→ **Exercise requirements**: Two lines in the listing below mark the span: one contains "Task: Switch to Права и авторизация tab" and one contains "Tap the Paid". Reproduce both of them and everything between, exactly.

***** Extracted material *****

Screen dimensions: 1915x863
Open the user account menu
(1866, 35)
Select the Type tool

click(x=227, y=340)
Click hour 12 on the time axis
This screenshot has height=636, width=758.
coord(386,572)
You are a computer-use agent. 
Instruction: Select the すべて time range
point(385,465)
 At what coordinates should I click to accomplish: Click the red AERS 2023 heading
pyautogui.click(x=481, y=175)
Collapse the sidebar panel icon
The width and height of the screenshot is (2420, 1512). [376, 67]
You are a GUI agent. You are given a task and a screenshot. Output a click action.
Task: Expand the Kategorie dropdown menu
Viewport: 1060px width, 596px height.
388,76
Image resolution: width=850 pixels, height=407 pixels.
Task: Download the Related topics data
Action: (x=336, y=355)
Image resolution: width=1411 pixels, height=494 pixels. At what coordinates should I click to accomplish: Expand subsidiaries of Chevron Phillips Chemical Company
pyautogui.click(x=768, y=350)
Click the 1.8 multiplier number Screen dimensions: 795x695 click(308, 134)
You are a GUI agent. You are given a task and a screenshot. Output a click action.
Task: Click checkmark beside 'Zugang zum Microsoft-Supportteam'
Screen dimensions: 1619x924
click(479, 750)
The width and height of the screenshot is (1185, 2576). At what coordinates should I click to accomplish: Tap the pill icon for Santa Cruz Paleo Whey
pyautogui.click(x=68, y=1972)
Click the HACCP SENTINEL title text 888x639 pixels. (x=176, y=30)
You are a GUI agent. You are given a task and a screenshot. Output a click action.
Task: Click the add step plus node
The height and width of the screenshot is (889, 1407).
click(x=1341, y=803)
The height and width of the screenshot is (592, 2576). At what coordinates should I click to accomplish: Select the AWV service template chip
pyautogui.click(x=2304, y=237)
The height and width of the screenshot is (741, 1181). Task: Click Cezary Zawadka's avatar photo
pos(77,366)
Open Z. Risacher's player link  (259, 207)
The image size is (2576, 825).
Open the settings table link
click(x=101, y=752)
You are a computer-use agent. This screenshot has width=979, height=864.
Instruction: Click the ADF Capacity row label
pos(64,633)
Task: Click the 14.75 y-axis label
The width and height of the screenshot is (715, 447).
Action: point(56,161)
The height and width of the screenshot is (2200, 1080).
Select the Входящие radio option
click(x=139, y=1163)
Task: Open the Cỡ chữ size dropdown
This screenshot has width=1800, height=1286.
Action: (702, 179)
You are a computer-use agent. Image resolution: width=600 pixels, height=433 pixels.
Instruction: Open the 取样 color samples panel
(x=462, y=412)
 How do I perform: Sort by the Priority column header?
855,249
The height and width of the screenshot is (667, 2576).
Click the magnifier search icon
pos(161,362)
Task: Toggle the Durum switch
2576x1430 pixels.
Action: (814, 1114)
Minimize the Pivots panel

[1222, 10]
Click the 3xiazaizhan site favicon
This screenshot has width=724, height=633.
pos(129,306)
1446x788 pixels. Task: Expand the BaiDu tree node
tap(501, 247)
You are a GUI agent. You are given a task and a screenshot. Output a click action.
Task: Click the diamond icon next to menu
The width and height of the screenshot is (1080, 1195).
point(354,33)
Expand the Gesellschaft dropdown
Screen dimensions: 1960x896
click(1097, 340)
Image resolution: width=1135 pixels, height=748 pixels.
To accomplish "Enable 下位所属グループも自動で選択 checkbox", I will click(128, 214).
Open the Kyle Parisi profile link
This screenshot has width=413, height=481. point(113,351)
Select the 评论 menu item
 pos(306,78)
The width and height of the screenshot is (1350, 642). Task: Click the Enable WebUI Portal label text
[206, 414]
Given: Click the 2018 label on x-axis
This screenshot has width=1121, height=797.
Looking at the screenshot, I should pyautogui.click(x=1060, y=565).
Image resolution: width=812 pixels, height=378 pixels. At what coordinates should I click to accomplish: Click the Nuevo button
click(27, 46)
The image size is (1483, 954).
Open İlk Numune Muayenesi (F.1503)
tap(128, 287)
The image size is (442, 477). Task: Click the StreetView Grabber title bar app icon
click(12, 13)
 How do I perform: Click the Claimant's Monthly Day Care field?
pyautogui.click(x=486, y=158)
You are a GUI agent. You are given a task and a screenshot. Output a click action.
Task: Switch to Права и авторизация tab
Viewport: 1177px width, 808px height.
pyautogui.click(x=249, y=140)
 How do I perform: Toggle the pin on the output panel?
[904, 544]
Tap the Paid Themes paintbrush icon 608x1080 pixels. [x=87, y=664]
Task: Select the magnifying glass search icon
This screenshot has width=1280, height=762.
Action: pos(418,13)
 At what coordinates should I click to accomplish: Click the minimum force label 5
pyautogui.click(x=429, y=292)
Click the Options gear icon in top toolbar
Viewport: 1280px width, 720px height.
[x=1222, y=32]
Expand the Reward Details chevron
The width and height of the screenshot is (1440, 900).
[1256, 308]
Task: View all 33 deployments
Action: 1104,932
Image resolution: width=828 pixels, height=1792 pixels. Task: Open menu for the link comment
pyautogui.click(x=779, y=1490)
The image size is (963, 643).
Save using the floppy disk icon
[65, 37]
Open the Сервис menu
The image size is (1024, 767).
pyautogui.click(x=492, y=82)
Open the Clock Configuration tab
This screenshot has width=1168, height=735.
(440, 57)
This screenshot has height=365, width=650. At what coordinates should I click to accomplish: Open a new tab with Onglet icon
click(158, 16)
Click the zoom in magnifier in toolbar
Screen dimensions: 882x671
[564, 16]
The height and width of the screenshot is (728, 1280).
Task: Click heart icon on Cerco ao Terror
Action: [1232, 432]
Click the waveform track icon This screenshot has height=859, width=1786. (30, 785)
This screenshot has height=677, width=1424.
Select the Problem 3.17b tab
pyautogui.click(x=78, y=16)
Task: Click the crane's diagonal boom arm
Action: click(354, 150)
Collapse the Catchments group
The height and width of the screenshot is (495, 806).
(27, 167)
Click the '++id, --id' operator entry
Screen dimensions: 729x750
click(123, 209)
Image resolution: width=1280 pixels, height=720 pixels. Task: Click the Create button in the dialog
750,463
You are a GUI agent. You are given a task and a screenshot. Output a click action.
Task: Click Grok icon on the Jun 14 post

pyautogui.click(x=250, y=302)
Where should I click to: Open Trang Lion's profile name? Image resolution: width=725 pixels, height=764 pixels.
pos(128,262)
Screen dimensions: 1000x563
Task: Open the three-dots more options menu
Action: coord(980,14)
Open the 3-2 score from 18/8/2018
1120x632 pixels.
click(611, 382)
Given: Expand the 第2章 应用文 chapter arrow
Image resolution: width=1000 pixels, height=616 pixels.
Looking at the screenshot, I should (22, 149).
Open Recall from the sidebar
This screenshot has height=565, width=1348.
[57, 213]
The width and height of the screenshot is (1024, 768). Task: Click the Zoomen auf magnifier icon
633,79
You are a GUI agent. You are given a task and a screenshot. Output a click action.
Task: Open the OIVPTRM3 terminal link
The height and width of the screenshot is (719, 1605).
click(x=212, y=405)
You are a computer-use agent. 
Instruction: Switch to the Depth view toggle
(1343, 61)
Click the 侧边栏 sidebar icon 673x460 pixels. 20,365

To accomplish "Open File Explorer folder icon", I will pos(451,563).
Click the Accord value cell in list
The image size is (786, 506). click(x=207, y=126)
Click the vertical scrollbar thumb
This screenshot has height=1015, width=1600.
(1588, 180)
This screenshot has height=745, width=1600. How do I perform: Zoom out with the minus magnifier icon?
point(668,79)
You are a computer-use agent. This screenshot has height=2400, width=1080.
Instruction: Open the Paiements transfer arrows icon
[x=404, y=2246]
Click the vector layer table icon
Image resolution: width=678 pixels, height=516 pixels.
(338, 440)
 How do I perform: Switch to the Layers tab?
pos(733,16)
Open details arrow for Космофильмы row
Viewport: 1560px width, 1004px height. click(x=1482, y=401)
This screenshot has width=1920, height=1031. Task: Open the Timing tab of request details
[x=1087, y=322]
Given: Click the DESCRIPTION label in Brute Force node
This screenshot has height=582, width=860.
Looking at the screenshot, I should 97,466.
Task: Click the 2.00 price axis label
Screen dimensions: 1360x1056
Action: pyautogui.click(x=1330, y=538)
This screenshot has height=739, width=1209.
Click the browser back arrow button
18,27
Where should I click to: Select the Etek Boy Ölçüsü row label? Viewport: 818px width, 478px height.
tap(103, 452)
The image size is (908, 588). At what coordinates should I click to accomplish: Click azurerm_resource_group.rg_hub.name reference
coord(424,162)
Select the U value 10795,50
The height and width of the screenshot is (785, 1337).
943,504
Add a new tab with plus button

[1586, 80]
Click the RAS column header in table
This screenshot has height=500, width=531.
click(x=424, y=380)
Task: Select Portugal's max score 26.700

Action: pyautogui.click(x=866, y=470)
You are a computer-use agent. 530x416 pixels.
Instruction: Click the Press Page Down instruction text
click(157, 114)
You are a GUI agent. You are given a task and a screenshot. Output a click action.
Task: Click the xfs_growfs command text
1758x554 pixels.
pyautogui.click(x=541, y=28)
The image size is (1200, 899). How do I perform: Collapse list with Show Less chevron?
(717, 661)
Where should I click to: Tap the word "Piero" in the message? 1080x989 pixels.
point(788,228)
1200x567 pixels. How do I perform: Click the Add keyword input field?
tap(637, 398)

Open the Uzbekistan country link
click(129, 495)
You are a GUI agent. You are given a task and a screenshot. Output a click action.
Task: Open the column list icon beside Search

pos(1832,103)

*****

→ **Exercise answer**:
Task: Switch to Права и авторизация tab
Viewport: 1177px width, 808px height.
pyautogui.click(x=249, y=140)
 How do I perform: Toggle the pin on the output panel?
[904, 544]
Tap the Paid Themes paintbrush icon 608x1080 pixels. [x=87, y=664]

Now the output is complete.